Escribe la continuación del texto sobre la casa de Sean Connery en Marbella a partir de su última frase.

═══ EXTRACTO

Su nombre aparece en el inventario de mansiones tocadas por la fiebre del oro. Apenas le falta la sombra velluda de un reloj y un maletín de facturas. Se piensa en la misma serie de escándalos, en paredes maldecidas por la vertiginosa carrera del esplendor y la ruina. La casa de Sean Connery está en la lista negra de Marbella, pero tiene muy poco que ver con los edificios que cobijaron los sueños de fruteras y mandamases colchoneros. Lo suyo es otra cosa. Un testimonio de lo mejor de la Costa del Sol, de su capacidad, casi inverosímil, para conciliar leyendas en apenas un kilómetro. El actor escocés la compró en los años setenta y la convirtió en el icono de la tercera generación de la gloria, la de Omar Sharif, las fiestas de lujo y la discreción con gemelos y tacones.

Cuando el oscarizado 007 compró la residencia, en 1970, la Costa del Sol ya era el escenario dilecto de la tropa hollywoodiense. Había desembarcado la aristocracia centroeuropea, Deborah Kerr, Audrey Hepburn, Sofía Loren y sus ojos de cometa. Una pléyade que llamaría la atención de todo lord cinematográfico, pero que, en ningún caso, influyó en la decisión de Connery, que no dudó en mandar al traste la idea de Montecarlo y bruñirse el torso, un año sí y el otro también, en las playas de Marbella.

══════
═══ DATOS DE ORIGEN

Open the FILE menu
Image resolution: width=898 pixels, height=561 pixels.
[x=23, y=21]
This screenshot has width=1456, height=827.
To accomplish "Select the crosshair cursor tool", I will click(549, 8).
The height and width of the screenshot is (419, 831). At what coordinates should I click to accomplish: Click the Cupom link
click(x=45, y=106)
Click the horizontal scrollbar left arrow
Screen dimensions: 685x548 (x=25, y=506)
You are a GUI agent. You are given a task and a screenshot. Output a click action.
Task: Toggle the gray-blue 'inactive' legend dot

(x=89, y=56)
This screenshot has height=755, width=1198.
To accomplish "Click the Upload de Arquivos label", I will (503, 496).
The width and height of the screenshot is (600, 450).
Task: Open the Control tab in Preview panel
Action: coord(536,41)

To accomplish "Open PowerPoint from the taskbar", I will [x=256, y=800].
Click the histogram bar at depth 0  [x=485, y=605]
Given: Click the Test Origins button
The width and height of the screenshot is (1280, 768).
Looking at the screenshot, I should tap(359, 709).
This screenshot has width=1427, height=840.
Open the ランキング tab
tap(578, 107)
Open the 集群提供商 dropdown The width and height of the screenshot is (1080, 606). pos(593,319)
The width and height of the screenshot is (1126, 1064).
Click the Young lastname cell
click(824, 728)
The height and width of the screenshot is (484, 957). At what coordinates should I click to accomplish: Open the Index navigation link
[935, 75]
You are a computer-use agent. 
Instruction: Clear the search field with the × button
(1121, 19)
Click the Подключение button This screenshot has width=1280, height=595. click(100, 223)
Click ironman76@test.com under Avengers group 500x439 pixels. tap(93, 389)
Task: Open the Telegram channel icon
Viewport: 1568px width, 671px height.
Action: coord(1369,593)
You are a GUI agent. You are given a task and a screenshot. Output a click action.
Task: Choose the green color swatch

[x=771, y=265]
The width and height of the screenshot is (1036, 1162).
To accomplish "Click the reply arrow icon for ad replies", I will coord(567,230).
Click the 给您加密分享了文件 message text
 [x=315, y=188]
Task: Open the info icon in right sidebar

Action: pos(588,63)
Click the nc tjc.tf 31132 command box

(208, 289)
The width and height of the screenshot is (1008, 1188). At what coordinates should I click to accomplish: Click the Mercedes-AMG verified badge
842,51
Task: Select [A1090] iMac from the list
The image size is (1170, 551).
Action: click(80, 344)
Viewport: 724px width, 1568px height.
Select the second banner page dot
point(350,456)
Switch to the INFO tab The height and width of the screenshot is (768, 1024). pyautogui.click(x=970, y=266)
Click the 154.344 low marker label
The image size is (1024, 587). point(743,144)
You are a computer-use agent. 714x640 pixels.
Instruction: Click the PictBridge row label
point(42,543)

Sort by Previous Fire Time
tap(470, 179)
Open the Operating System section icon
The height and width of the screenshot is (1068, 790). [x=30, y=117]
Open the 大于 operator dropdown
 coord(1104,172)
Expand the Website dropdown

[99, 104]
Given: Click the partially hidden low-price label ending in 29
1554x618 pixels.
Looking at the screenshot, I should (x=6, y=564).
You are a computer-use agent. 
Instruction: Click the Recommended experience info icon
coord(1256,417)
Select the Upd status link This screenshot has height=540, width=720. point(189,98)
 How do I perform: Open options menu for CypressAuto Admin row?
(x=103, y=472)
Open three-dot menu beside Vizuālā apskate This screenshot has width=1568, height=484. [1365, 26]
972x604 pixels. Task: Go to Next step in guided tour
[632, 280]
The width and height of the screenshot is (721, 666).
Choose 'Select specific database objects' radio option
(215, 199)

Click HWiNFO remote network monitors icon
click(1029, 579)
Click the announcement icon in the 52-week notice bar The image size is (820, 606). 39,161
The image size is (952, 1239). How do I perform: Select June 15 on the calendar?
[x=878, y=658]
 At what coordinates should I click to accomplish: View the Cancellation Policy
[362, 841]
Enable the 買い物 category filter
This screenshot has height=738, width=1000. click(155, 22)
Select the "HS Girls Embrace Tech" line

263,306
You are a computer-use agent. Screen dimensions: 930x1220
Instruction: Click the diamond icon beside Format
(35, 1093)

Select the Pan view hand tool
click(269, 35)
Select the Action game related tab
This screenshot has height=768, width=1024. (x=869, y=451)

══════

§ RESPUESTA ESCRITA:
Remanso sin paparazzis

Aunque parezca extraño, el padre de Indiana Jones se decantó por Málaga por una cuestión que el tiempo convertiría en un sarcasmo poco exigente. De Marbella, le atraía, sobre todo, la ausencia de paparazzis. Quién lo diría. La actual jungla del papel couché y la caza del famoso era hace apenas cuarenta años sinónimo de sosiego. Se aceptaba a la estrella con la misma naturalidad con la que se dispensaba una ración de gambas. Todo por la industria, don´ t disturb, rezaba en los dinteles, incluidos los del escocés de Hollywood.

El artista británico disfrutó de tranquilidad durante, al menos, quince años. Su lujosa vivienda, situada entre Puerto Banús y San Pedro Alcántara, no recibía más peregrinaciones que las que contaban con licencia para tomarse un trago sobre la alfombra. Muchos con nombres tan populares como el suyo, convertidos, indistintamente, en invitados y lenguaraces a la vieja usanza.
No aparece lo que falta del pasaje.